What is being asked: Starting at the line that contains "The image size is (933, 528).", repeat each line exactly through the last line of the listing, and repeat nothing else.

Dataset records:

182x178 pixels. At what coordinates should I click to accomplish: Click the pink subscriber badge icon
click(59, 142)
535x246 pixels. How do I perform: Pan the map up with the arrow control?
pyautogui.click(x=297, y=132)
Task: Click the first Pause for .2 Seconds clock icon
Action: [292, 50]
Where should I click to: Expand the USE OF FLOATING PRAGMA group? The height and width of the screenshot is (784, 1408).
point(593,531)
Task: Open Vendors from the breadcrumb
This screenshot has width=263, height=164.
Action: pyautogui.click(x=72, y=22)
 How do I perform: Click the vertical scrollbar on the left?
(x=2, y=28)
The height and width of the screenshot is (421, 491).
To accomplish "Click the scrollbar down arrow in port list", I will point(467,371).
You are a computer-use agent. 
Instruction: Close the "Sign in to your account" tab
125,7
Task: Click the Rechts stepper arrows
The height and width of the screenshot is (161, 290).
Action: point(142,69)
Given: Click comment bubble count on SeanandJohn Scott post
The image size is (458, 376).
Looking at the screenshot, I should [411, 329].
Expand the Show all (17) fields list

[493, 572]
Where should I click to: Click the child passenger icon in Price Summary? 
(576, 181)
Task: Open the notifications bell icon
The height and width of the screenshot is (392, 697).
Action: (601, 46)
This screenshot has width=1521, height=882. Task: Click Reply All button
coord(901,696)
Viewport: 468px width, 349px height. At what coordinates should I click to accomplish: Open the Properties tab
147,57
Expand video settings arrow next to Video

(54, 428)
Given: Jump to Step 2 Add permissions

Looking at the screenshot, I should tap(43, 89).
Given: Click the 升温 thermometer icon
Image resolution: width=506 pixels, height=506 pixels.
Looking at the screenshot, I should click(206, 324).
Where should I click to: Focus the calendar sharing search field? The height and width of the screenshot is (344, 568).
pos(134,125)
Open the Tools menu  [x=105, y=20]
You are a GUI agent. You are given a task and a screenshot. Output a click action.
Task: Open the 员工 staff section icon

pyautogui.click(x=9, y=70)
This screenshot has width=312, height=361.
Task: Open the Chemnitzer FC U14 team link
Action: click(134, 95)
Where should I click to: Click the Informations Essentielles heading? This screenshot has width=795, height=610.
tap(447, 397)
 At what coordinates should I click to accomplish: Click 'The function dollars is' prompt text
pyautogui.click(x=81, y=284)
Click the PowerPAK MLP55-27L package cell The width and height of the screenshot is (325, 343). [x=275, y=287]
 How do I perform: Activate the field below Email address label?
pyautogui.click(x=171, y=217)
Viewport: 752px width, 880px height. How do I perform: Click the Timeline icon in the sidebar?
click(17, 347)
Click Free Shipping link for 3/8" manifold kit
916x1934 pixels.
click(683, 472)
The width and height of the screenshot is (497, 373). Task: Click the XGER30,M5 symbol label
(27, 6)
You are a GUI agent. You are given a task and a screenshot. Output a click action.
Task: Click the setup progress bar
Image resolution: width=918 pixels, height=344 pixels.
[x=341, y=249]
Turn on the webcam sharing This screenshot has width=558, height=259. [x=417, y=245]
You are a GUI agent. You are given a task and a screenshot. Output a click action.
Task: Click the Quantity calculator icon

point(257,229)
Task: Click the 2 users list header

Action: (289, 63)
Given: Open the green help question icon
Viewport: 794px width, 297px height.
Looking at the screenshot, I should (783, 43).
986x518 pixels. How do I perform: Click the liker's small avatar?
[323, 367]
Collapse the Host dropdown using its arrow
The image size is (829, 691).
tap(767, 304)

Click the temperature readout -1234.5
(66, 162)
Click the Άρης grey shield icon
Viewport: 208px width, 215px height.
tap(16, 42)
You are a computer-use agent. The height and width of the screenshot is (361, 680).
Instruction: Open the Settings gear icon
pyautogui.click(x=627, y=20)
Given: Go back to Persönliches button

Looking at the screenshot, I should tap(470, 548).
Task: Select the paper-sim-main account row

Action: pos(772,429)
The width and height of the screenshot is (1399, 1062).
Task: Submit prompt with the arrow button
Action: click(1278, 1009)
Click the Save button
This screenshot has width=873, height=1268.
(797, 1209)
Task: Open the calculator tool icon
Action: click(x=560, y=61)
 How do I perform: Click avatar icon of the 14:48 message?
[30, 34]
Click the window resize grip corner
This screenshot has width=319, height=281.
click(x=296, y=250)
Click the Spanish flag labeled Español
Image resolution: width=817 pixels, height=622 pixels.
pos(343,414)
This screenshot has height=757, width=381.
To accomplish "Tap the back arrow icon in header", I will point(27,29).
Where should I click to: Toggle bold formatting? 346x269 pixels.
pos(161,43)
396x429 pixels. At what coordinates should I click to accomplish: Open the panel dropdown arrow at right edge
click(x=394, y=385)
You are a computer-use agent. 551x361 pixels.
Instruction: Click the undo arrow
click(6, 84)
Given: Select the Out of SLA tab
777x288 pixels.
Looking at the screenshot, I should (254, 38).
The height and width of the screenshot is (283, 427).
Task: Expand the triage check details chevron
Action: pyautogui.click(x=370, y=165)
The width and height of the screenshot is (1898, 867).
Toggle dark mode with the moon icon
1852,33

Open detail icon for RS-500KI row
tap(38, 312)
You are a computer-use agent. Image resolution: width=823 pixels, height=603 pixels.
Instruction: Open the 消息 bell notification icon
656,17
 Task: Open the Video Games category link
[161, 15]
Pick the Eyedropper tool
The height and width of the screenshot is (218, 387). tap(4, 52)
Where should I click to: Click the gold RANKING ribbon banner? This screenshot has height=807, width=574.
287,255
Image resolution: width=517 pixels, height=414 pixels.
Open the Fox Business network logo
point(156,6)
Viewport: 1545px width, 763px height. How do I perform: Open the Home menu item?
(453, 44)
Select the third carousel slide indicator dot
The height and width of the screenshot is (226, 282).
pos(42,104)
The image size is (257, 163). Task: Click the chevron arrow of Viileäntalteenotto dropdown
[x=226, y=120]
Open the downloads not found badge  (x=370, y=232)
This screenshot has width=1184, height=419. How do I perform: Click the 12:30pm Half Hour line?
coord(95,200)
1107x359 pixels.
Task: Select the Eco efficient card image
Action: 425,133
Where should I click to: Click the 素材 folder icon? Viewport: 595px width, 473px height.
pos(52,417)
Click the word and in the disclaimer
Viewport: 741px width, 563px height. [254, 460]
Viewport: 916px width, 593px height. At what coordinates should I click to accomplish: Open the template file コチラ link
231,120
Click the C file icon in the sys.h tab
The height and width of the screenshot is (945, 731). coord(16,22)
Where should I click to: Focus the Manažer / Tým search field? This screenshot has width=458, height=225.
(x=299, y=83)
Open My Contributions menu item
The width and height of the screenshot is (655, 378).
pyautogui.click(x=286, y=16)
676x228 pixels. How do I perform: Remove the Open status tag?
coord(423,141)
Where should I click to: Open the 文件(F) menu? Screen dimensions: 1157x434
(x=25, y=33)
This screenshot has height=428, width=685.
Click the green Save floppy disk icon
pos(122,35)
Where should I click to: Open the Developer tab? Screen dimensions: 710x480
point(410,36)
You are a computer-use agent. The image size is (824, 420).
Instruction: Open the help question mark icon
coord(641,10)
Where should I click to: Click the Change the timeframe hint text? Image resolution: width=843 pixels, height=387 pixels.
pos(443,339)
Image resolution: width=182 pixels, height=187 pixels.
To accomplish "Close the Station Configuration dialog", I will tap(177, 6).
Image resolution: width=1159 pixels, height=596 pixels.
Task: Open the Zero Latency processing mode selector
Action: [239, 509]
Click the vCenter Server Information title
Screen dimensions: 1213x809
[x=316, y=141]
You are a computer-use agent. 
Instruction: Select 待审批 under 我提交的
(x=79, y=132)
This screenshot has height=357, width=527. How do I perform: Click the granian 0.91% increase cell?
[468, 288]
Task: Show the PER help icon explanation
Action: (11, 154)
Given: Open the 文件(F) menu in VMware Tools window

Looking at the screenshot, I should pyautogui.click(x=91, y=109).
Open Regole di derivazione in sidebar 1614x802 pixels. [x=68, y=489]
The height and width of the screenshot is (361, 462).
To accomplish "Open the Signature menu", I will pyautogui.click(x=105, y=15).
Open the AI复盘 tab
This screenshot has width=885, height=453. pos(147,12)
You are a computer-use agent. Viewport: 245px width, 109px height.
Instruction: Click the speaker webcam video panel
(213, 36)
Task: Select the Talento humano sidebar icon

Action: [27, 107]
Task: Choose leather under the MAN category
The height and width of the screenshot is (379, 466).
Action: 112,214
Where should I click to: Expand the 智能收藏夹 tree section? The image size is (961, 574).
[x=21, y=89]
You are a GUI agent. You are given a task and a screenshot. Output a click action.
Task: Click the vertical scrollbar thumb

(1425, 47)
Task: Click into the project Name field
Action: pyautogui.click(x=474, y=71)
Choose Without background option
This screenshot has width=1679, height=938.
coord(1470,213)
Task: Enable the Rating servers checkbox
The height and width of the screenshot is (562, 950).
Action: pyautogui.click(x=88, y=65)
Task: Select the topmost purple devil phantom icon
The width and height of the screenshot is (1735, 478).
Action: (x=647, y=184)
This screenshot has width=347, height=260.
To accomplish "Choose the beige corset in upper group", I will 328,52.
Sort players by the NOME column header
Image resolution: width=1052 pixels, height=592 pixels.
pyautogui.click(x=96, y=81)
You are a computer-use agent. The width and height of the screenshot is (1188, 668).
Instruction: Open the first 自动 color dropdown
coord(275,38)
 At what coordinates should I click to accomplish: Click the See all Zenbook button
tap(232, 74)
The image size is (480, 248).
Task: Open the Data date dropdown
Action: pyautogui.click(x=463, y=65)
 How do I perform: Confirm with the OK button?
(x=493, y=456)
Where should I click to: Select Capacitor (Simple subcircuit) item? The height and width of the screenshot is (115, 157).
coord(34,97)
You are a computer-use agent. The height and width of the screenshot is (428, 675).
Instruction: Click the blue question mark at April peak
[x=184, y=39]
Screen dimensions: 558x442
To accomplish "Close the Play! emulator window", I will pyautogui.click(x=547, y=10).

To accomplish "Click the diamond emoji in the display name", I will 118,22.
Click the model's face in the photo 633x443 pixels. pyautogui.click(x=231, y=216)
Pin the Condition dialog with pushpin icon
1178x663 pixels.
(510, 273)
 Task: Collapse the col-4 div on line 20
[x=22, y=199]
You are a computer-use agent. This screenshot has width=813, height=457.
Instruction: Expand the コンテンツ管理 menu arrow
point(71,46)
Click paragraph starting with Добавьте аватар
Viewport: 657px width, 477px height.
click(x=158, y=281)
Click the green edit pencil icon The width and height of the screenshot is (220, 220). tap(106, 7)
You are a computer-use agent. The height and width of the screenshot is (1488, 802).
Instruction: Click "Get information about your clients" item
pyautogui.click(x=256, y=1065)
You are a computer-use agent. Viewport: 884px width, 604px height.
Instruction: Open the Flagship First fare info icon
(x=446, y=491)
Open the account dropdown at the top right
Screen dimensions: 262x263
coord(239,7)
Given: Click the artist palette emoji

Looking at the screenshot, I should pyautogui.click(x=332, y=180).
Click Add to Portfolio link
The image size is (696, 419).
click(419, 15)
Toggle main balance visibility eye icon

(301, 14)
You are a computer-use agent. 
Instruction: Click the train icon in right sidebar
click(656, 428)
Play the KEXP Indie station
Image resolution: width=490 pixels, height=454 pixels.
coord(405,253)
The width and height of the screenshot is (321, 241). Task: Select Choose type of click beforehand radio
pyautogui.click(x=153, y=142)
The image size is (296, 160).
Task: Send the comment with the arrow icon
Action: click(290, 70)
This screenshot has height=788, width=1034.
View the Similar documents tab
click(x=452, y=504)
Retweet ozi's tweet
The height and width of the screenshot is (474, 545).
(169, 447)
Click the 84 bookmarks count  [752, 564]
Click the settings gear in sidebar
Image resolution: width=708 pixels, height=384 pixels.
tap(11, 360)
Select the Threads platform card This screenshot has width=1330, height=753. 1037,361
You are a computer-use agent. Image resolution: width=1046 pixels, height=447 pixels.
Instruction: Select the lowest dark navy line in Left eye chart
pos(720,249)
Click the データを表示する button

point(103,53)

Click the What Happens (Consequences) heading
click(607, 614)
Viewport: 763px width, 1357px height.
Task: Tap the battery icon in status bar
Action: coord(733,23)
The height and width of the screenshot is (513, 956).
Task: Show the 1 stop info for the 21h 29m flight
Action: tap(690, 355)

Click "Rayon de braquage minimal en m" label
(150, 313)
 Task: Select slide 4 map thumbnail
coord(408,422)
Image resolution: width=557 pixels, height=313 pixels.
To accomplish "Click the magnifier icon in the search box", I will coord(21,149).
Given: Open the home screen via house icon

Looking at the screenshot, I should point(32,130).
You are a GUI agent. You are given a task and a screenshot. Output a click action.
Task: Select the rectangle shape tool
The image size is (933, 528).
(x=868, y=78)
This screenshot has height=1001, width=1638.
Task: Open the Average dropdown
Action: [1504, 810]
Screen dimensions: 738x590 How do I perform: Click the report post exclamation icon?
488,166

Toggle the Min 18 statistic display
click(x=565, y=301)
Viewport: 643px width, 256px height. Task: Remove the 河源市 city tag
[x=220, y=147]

Answer box:
The image size is (933, 528).
(x=868, y=78)
This screenshot has height=1001, width=1638.
Task: Open the Average dropdown
Action: [1504, 810]
Screen dimensions: 738x590 How do I perform: Click the report post exclamation icon?
488,166

Toggle the Min 18 statistic display
click(x=565, y=301)
Viewport: 643px width, 256px height. Task: Remove the 河源市 city tag
[x=220, y=147]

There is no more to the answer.